*Aim of the exercise:* Below are lines of data; restate word for word those running from the line containing "The width and height of the screenshot is (1558, 506)." to the line containing "Task: Uncheck the 山楂鸡内金软糖 product checkmark", inclusive, and no others.

*Records excerpted from a collection:*
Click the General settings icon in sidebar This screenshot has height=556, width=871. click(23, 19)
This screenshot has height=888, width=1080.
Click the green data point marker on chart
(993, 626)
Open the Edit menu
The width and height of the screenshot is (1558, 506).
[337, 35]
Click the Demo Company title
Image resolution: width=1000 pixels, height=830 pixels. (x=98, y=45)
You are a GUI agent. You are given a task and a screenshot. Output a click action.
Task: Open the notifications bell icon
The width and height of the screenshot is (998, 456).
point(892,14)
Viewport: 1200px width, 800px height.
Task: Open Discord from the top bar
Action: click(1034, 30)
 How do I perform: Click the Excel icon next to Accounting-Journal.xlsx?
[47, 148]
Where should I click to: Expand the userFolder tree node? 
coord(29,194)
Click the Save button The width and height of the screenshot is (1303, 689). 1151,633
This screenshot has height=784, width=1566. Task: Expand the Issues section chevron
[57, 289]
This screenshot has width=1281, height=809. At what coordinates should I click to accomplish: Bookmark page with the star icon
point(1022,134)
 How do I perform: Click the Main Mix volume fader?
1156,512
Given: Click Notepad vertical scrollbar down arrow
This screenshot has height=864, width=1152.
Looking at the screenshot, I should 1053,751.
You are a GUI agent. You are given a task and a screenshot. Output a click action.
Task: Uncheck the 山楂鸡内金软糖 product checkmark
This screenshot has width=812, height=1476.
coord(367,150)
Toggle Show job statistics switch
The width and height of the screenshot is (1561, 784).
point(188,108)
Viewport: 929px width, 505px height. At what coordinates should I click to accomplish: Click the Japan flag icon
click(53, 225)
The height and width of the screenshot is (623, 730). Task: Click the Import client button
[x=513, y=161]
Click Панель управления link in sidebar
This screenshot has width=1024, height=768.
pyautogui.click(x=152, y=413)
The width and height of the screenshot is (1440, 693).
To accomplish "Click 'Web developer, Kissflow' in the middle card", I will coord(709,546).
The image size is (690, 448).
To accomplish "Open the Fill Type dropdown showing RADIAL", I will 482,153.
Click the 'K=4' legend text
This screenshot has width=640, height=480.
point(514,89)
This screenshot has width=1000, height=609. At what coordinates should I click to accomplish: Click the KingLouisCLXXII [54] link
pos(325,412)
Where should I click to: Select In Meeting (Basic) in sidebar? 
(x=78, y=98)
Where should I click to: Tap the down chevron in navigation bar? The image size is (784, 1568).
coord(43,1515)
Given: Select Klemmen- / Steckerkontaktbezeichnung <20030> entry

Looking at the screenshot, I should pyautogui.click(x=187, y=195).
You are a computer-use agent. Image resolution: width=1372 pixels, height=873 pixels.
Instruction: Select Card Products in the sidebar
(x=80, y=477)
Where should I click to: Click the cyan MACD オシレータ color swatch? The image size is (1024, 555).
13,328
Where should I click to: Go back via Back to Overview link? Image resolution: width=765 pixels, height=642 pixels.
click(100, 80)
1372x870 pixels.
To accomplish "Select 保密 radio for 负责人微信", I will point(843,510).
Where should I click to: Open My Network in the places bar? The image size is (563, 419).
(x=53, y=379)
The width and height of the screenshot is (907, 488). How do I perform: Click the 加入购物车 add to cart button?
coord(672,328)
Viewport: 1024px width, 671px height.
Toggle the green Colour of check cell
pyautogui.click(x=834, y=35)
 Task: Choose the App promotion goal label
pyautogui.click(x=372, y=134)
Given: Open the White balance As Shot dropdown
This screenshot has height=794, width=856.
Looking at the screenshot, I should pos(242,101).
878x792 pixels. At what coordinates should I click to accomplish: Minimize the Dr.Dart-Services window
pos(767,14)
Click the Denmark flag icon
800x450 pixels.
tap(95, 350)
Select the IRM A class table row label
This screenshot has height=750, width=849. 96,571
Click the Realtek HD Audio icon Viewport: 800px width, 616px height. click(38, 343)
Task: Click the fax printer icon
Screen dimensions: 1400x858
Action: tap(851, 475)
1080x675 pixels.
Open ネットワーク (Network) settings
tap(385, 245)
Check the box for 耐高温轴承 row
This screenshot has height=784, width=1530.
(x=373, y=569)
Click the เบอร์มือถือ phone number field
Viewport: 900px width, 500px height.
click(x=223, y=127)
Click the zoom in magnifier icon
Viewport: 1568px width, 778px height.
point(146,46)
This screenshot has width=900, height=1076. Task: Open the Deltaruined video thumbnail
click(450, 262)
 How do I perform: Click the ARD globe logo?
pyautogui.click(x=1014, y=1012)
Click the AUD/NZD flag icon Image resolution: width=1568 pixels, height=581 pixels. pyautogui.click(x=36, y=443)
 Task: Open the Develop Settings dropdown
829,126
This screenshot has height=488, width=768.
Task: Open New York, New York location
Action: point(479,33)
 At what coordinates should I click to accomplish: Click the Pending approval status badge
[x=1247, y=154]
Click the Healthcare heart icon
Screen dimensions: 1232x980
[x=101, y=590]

*Response:*
The width and height of the screenshot is (1558, 506).
[337, 35]
Click the Demo Company title
Image resolution: width=1000 pixels, height=830 pixels. (x=98, y=45)
You are a GUI agent. You are given a task and a screenshot. Output a click action.
Task: Open the notifications bell icon
The width and height of the screenshot is (998, 456).
point(892,14)
Viewport: 1200px width, 800px height.
Task: Open Discord from the top bar
Action: click(1034, 30)
 How do I perform: Click the Excel icon next to Accounting-Journal.xlsx?
[47, 148]
Where should I click to: Expand the userFolder tree node? 
coord(29,194)
Click the Save button The width and height of the screenshot is (1303, 689). 1151,633
This screenshot has height=784, width=1566. Task: Expand the Issues section chevron
[57, 289]
This screenshot has width=1281, height=809. At what coordinates should I click to accomplish: Bookmark page with the star icon
point(1022,134)
 How do I perform: Click the Main Mix volume fader?
1156,512
Given: Click Notepad vertical scrollbar down arrow
This screenshot has height=864, width=1152.
Looking at the screenshot, I should 1053,751.
You are a GUI agent. You are given a task and a screenshot. Output a click action.
Task: Uncheck the 山楂鸡内金软糖 product checkmark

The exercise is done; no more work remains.